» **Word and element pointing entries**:
==*==

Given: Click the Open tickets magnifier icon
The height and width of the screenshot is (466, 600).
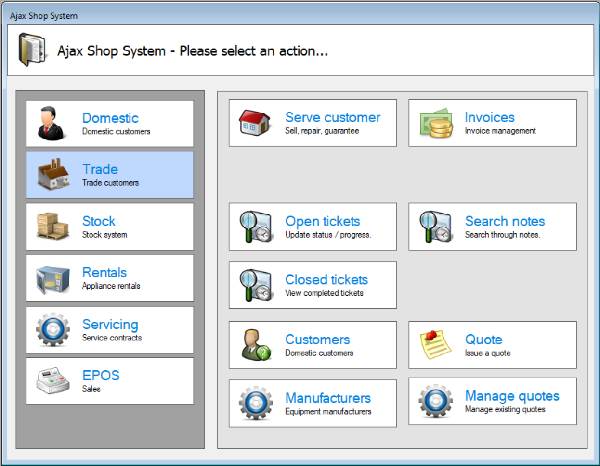Looking at the screenshot, I should click(x=255, y=227).
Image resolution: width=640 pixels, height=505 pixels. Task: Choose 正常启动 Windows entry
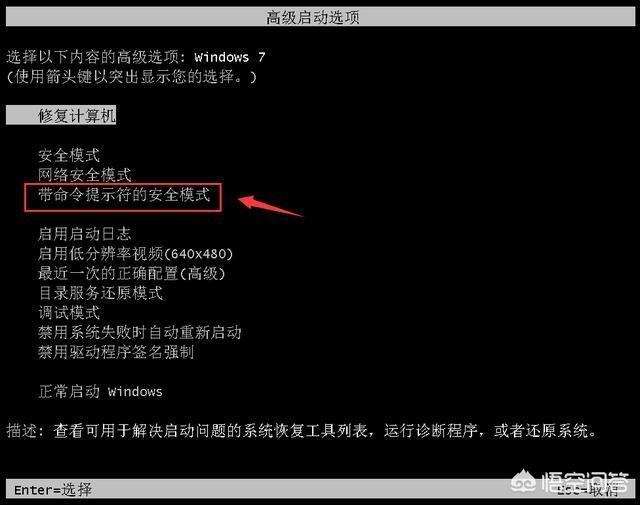click(100, 392)

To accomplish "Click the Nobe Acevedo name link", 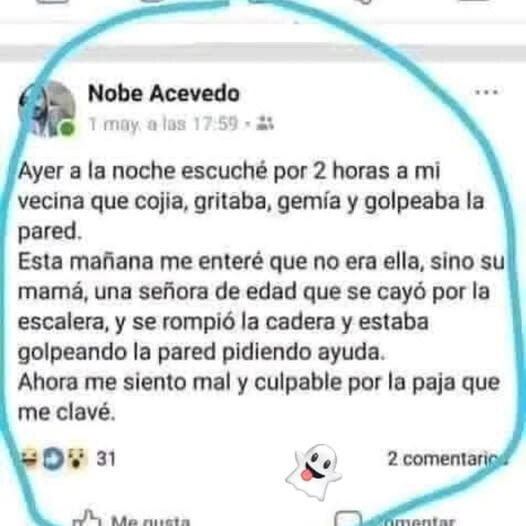I will pyautogui.click(x=164, y=93).
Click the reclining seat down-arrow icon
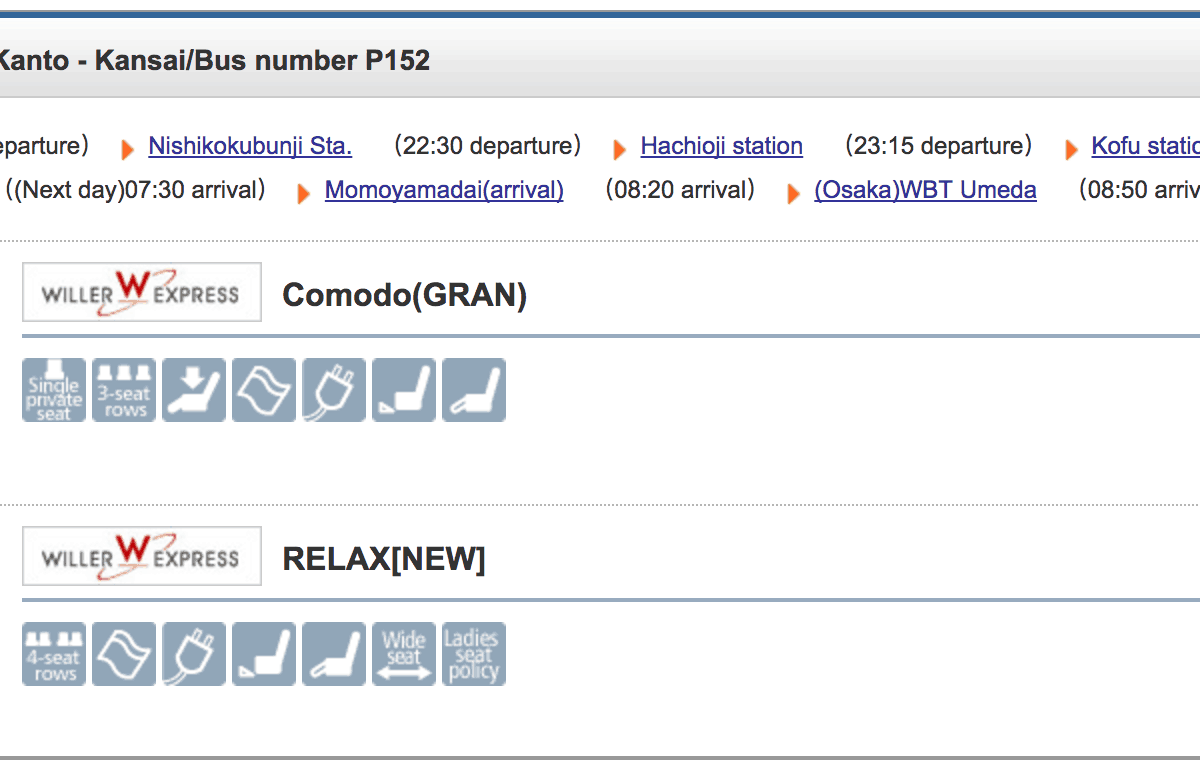This screenshot has height=772, width=1200. [194, 390]
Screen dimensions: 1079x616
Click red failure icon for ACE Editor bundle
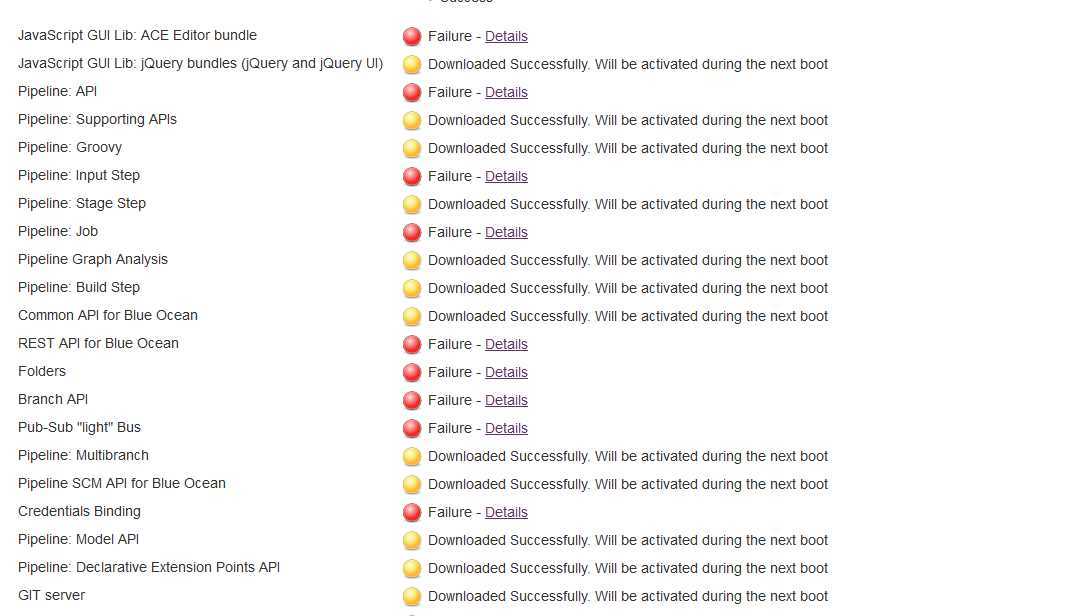[x=411, y=37]
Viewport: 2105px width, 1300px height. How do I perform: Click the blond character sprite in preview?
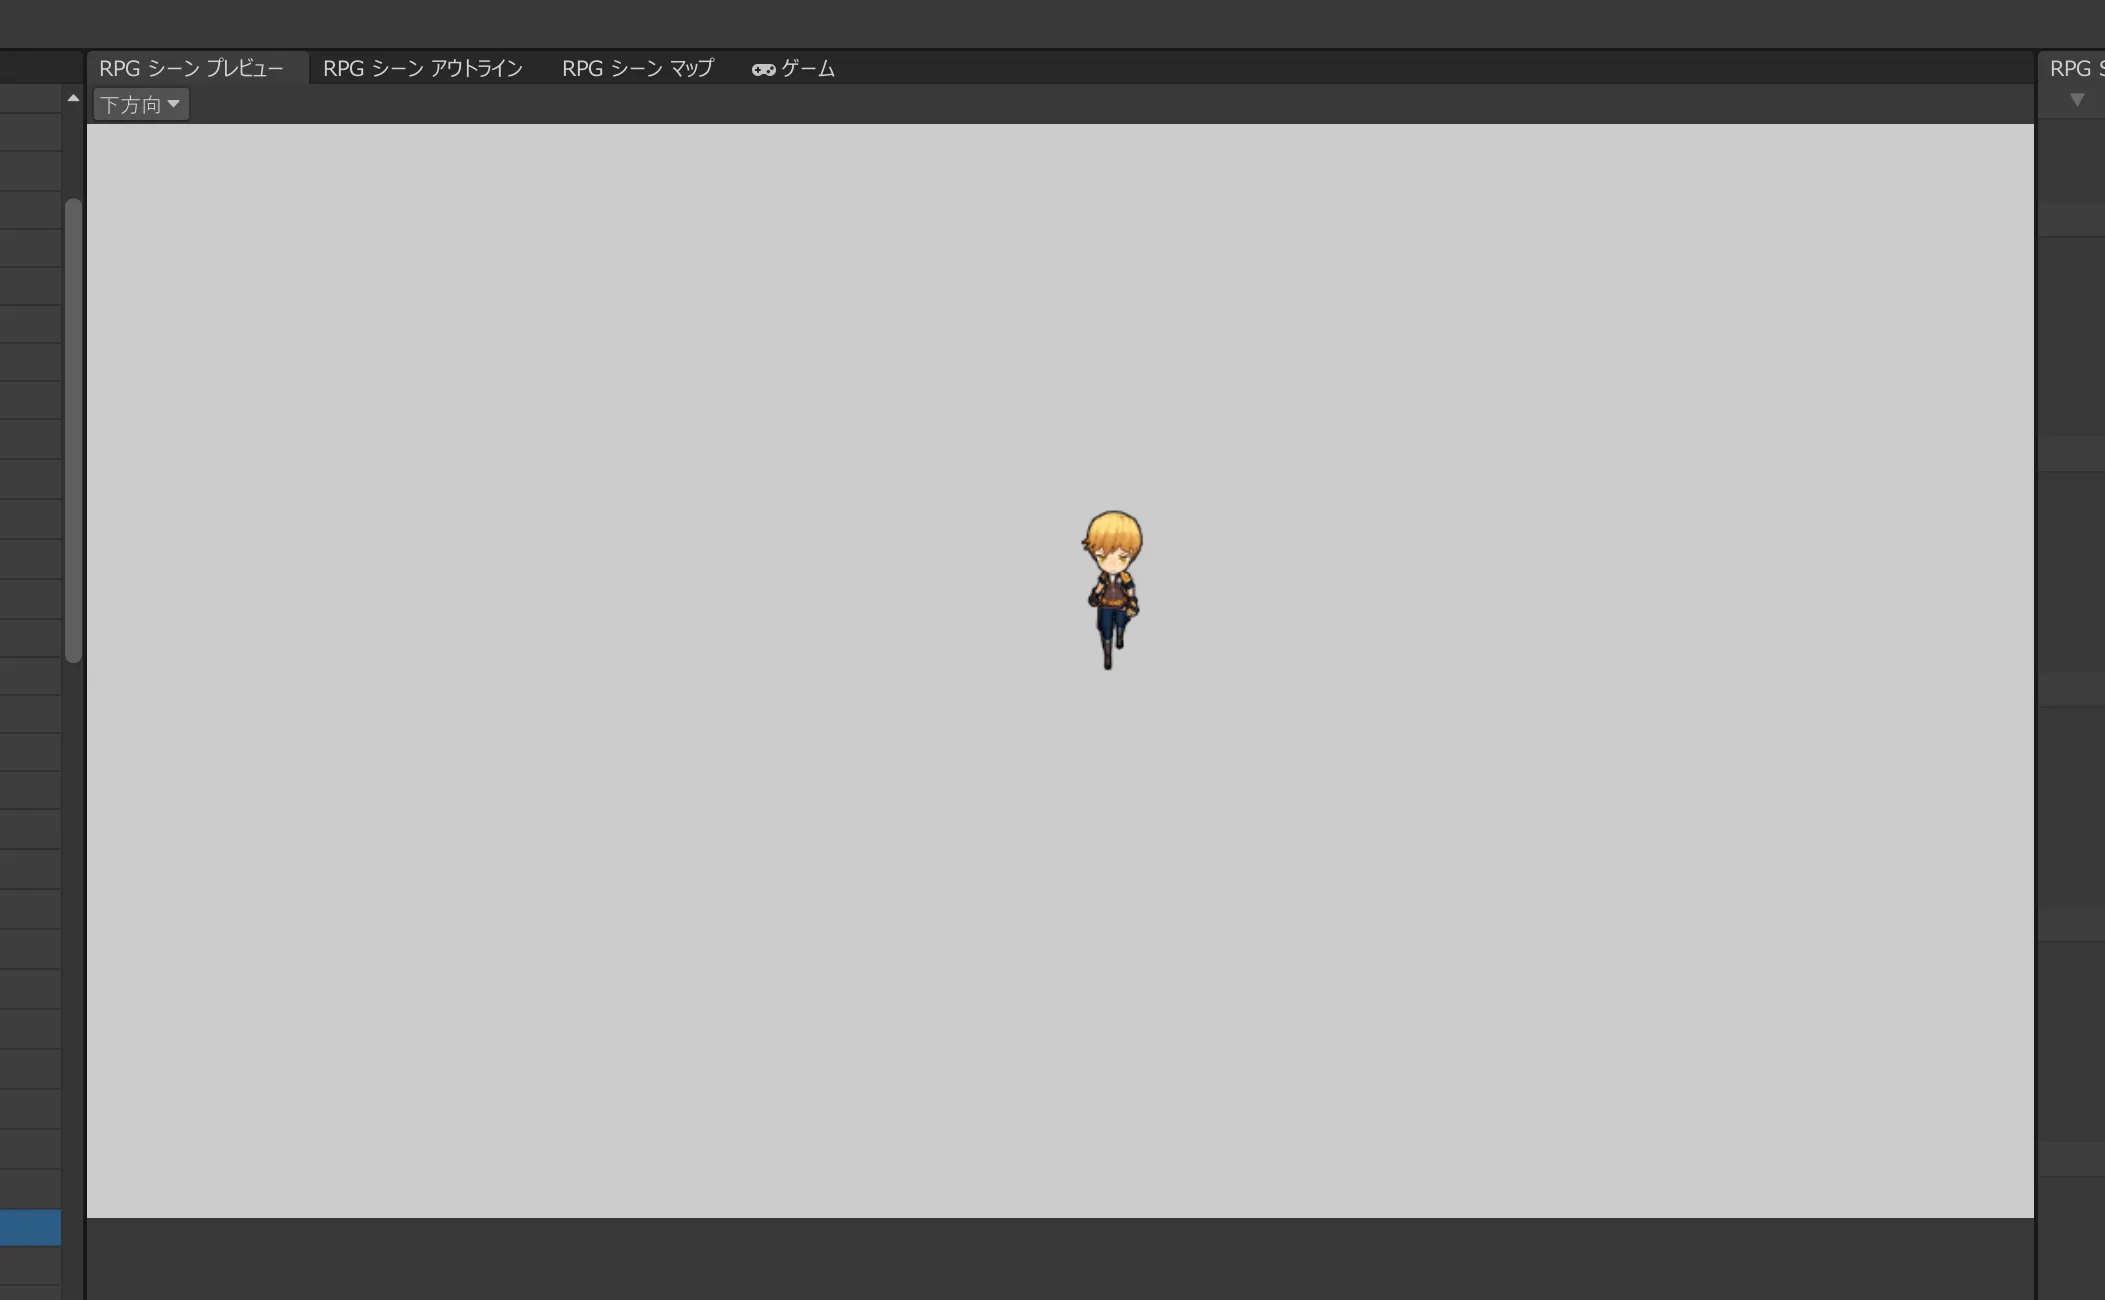tap(1112, 589)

==*==

» **AIM OF THE TASK**:
Could you render the listing from the line with "Viewport: 2105px width, 1300px" through the end of the listing as a two-column CSV with the columns "instruction" and "output", one row per entry, each value in a single quoted field with its line breaks replaced by spaces and the pictures left out?

» **EXERCISE RESULT**:
instruction,output
"Viewport: 2105px width, 1300px height. How do I perform: Click the blond character sprite in preview?","tap(1112, 589)"